Was trieb ihn an, vom Waisenhaus wegzulaufen? Wo ist er hin? Und was trieb ihn dazu, in diesem jungen Alter durch Kanada zu hüpfen? Das ist für immer unbekannt. Mehr noch, wie hat das sein Leben geformt, sein Sinn für die Welt? seine Wünsche und Ambitionen? Ich wusste, dass er von einer älteren Schwester und ihrem Ehemann in Albany aufgenommen worden war und eine Zeitlang bei ihnen lebte; dass er auf der Straße in der Nähe der Landeshauptstadt Zeitungen verkaufte. Und dass er andere Gelegenheitsjobs machte, bis er über sein Alter gelogen hatte, um von der großen Chemiefabrik angeheuert zu werden, die sich von Albany über die östliche Seite des Hudson River erstreckte. Er war damals 18, und die Fabrik verlangte 21 Mitarbeiter, aber irgendwie redete er sich in einen Job ein. Ein paar Jahre später traf er die junge Frau, die seine Frau werden sollte, und wurde der Vater von vier Kindern.
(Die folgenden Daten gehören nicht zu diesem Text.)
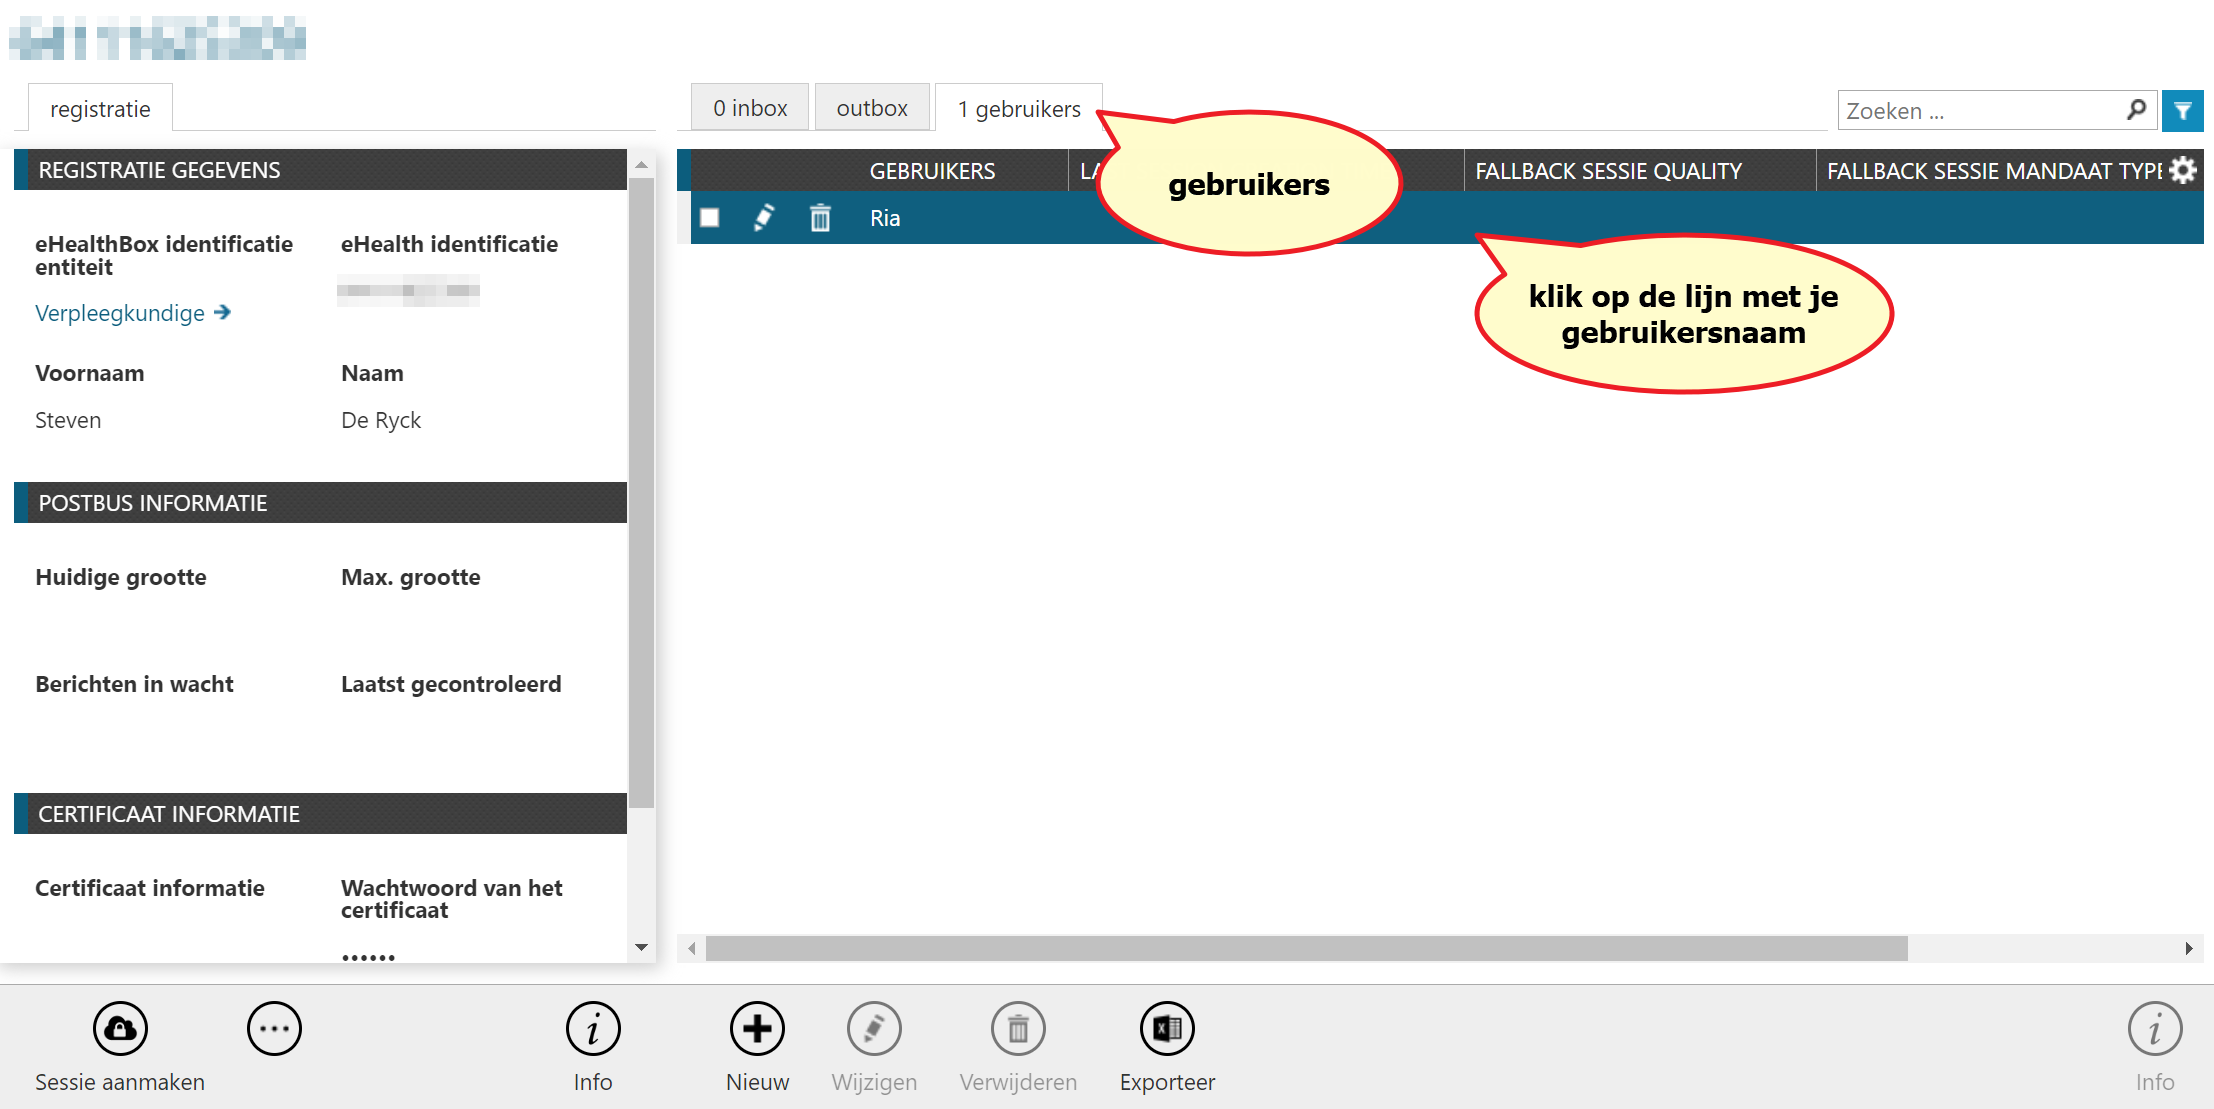
Task: Switch to the 0 inbox tab
Action: (750, 108)
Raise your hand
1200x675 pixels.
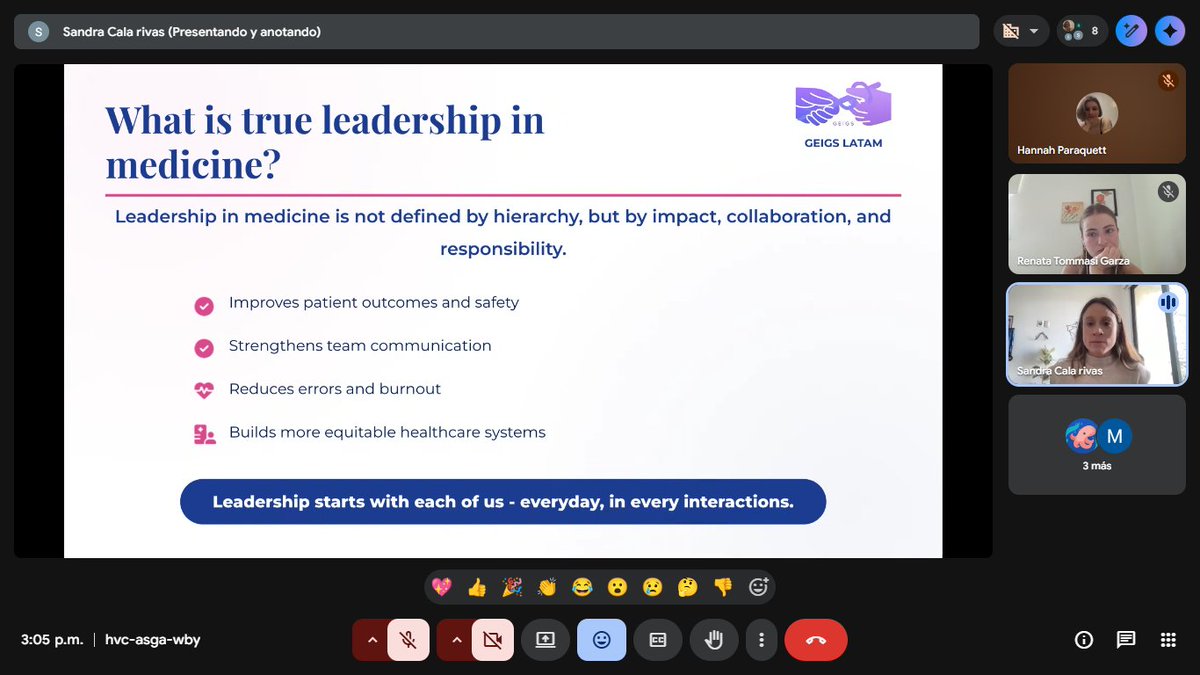point(713,640)
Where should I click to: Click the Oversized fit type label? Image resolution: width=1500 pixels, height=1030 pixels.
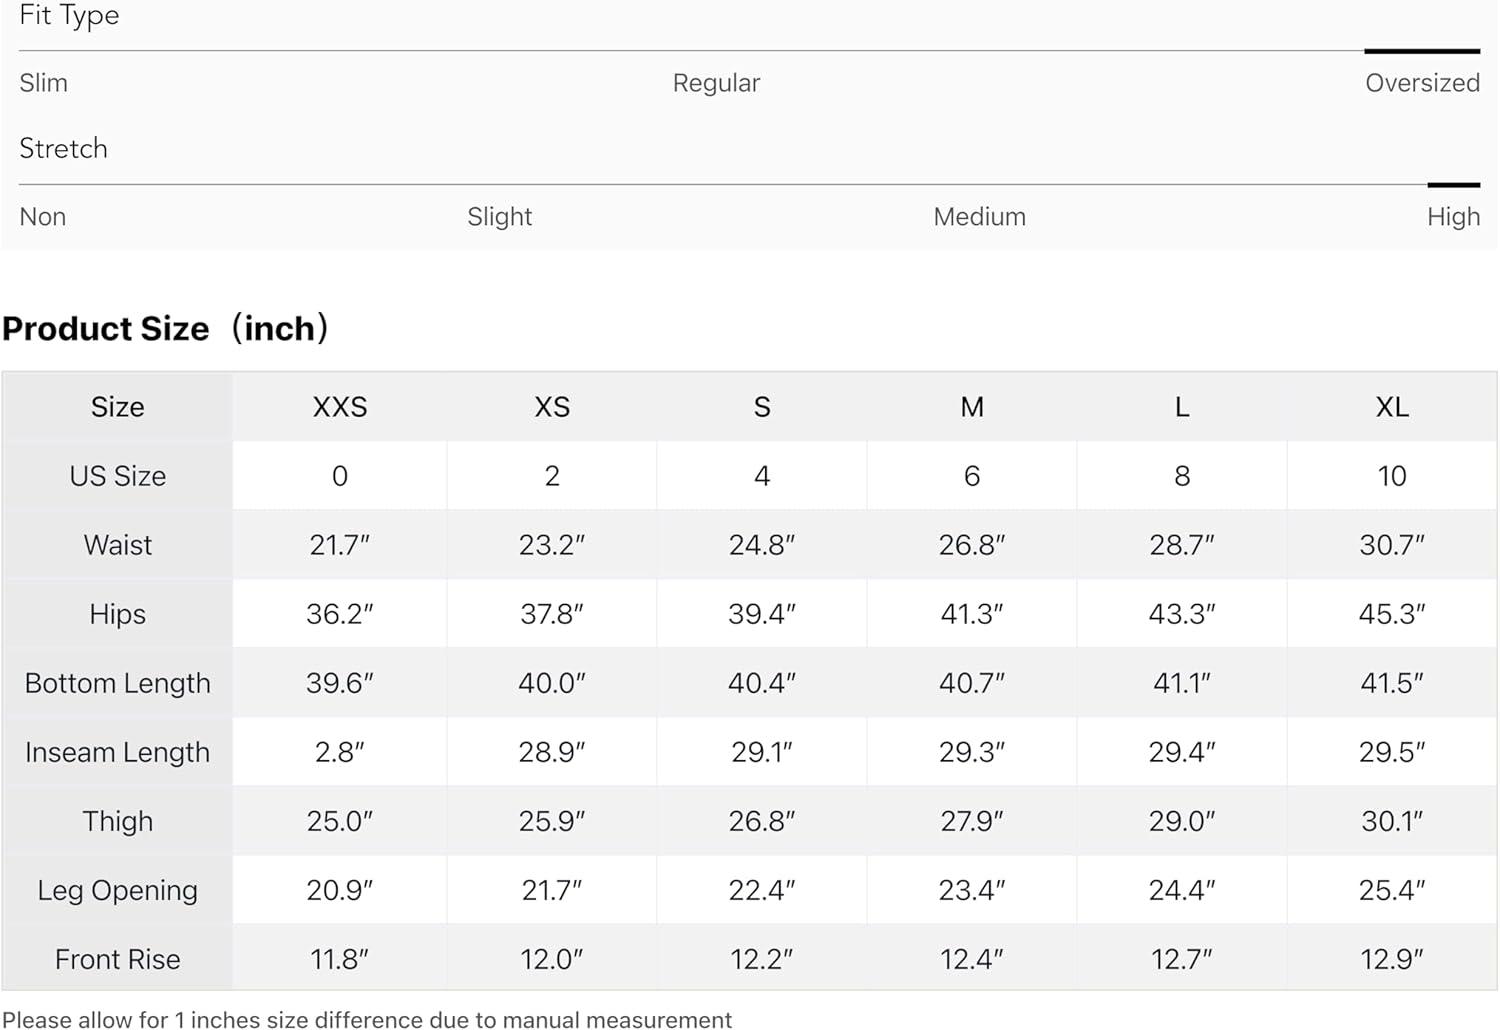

Warum entschloss er sich, den Gewerkschaftsbund der Gewerkschaft der Chemischen Arbeiter zu organisieren, der ihn für 10 Amtszeiten zum Präsidenten ernannte, was besonders während der Streikzeit gefährlich war. Warum umarmte er die Anschuldigungen, dass er ein Kommunist war, und genoss es, das Management zu manipulieren, indem er beispielsweise "subversive" Schriften von Freud und Spinoza an Arbeiter verteilte. Als er aufgefordert wurde aufzuhören, ging er zum NLRB und gewann den Fall.
Ein ungebildeter, aber straßenschlauer, politisch scharfsinniger Mann, muss er viele Träume und Sehnsüchte für ein Leben gehabt haben, das vielleicht unerreichbar schien. Er maskierte sicherlich unausgesprochene Traumata mit seiner kraftvollen Art und seinem bunten Humor. Er war ein natürlicher Anführer, mit einem äußerlich fröhlichen Geist. Er war völlig darauf bedacht, für die Familie zu sorgen, wusste aber nicht wirklich, wie man ein Vater ist. Er genoss es, in einem Wäldchen zu sitzen, sein Bier zu trinken und kleine Traktate zu schreiben; oft für Reden, die er den Arbeitern gab. Im Laufe der Jahre nahm er zu viel Gewicht zu sich, rauchte, aß schlecht … und schien allmählich aufzugeben. Vielleicht trat er in etwas zurück, das sich wie ein kämpferisches, unerfülltes persönliches Leben anfühlte. Und das fühlte er vielleicht, wenn er diese letzten Worte an meine Mutter richtete.